Source document:

----

Editorials
Editorial: Annual Report
The obits are everywhere this week: “Few believe that newspapers in their current printed form will survive. Newspaper companies are losing advertisers, readers, market value, and, in some cases, their sense of mission at a pace that would have been barely imaginable just four years ago.”
That’s Eric Alterman, reprising in the New Yorker what he’s been saying for a while now in his regular column in The Nation.
It’s certainly true that exactly five years ago today, when the O’Malley family assumed responsibility for publishing the Berkeley Daily Planet, we never imagined that it would be quite so difficult to make our efforts break even financially. At that point many newspapers were still considered cash cows, promising and often delivering very handsome returns on investments. Even four years ago, as Professor Alterman notes, things still looked rosy to many.
The hard facts were in Editor and Publisher on Friday, in a story by Jennifer Saba:
“The newspaper industry has experienced the worst drop in advertising revenue in more than 50 years.
“According to new data released by the Newspaper Association of America, total print advertising revenue in 2007 plunged 9.4 percent ....compared to 2006—the most severe percent decline since the association started measuring advertising expenditures in 1950.”
That’s the bad news. The good news, to paraphrase Mark Twain, is that the rumors of our death have been greatly exaggerated.
The best thing about never having gotten enough revenue from advertisers to pay our costs is that we don’t miss it as much as we would have if we’d ever actually gotten it, if you can follow that twisted syntax. In fact, the paper is bigger and better than ever, yet the subsidy we provide is down somewhat.

----

Task brief: Reproduce the passage from the newspaper editorial above that begins at the words "It’s certainly true" and stops after "rosy to many.".

Recorded information:
----

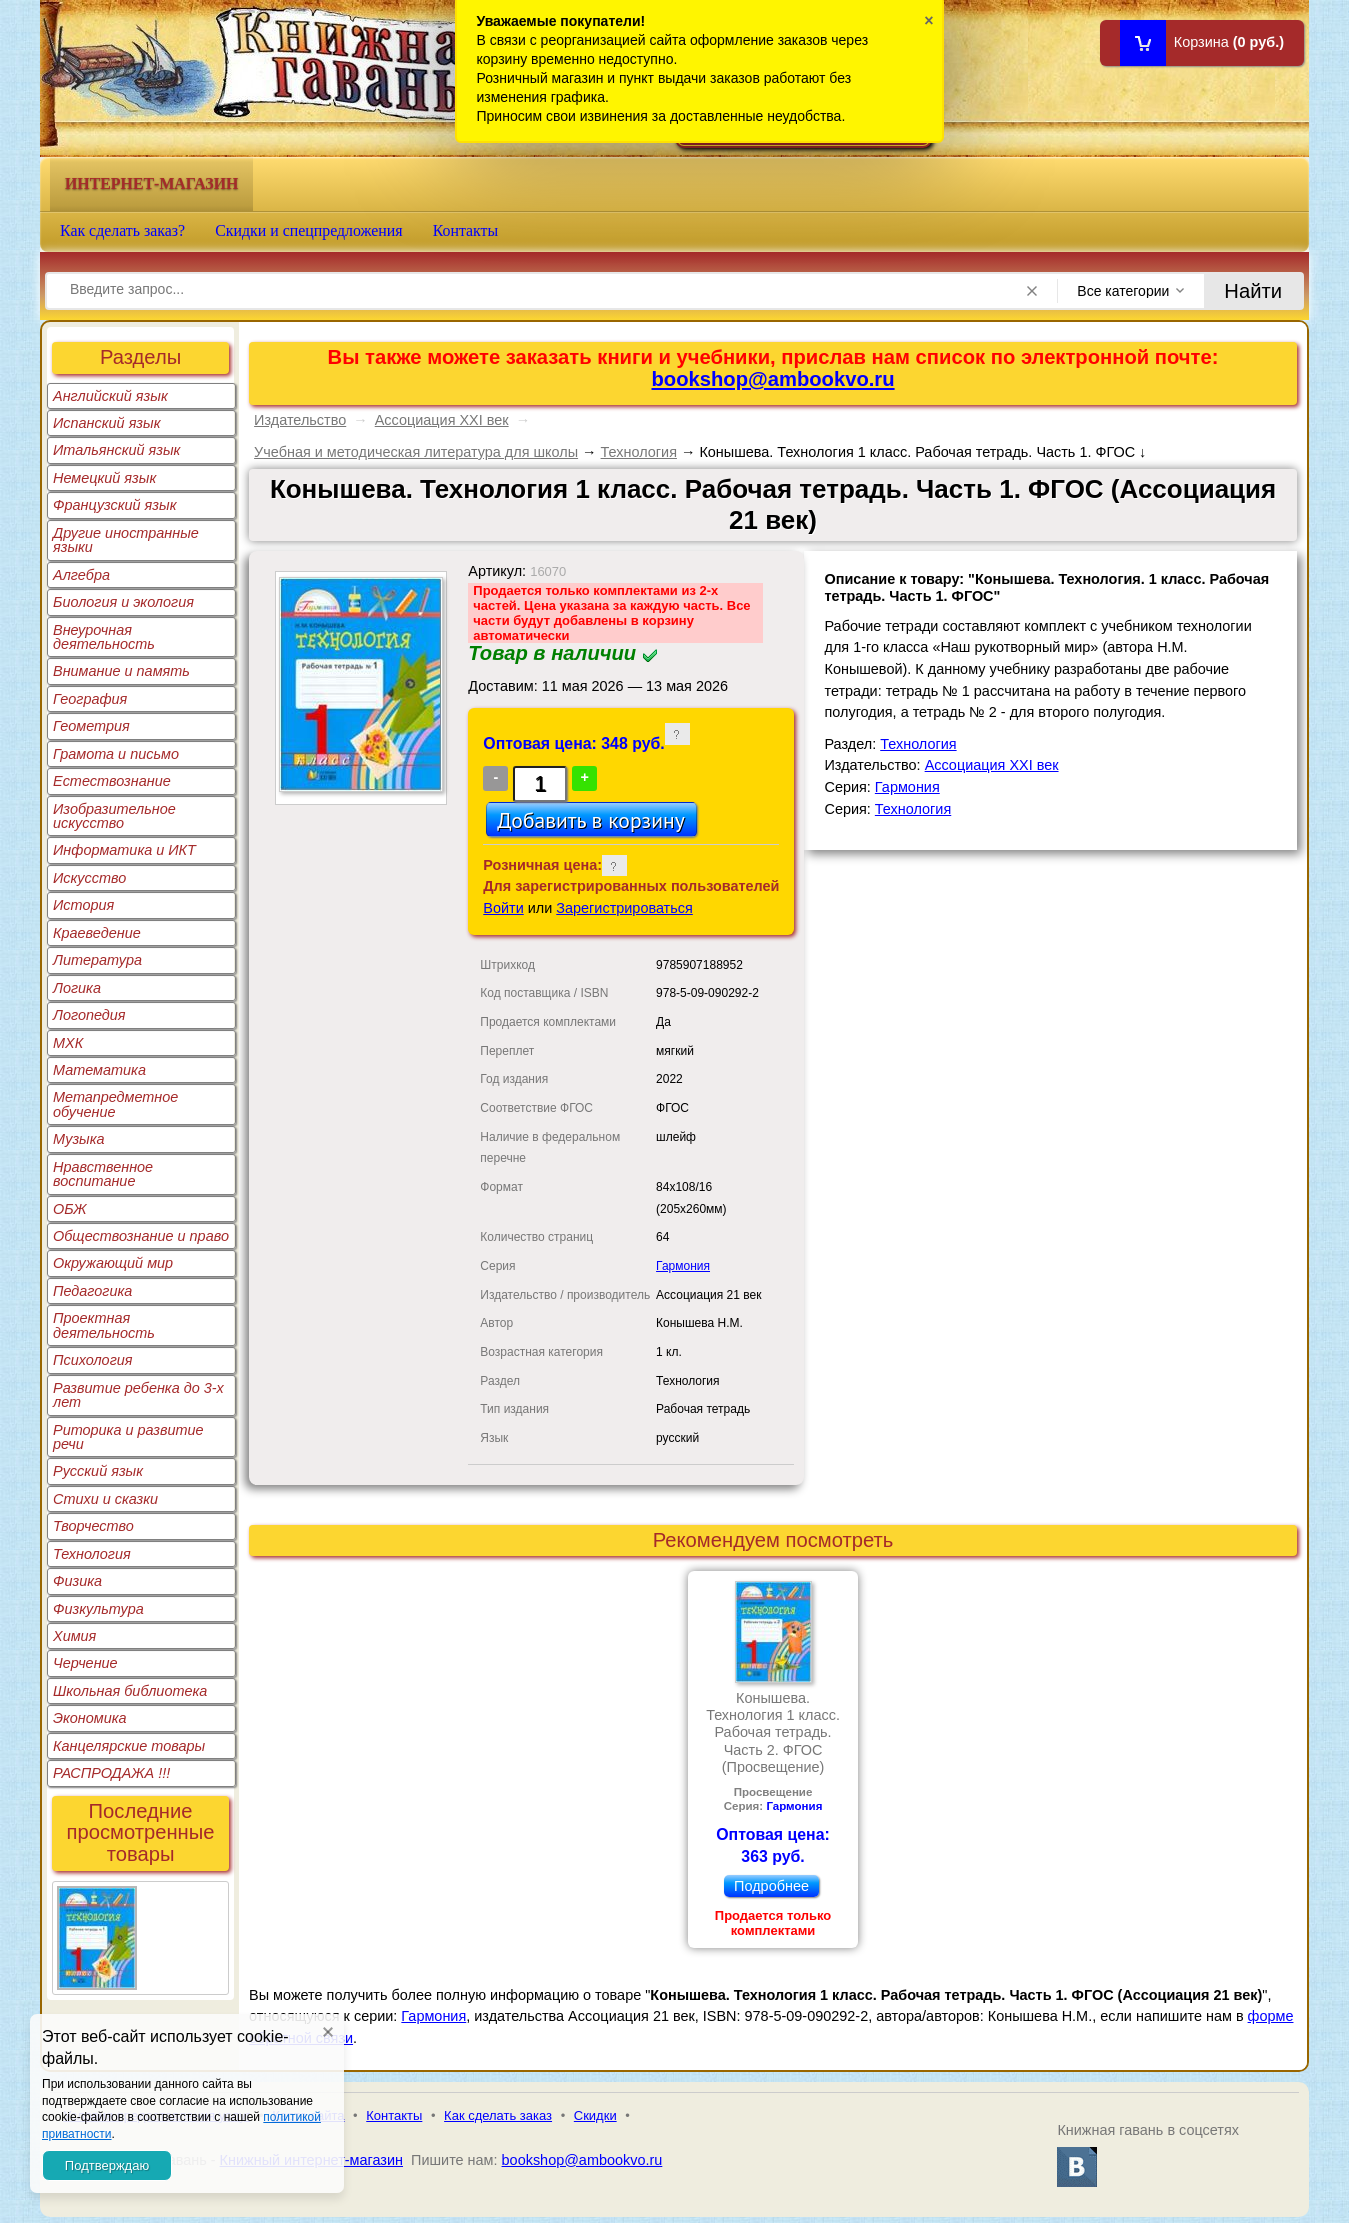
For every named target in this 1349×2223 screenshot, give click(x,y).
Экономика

----

The answer:
It’s certainly true that exactly five years ago today, when the O’Malley family assumed responsibility for publishing the Berkeley Daily Planet, we never imagined that it would be quite so difficult to make our efforts break even financially. At that point many newspapers were still considered cash cows, promising and often delivering very handsome returns on investments. Even four years ago, as Professor Alterman notes, things still looked rosy to many.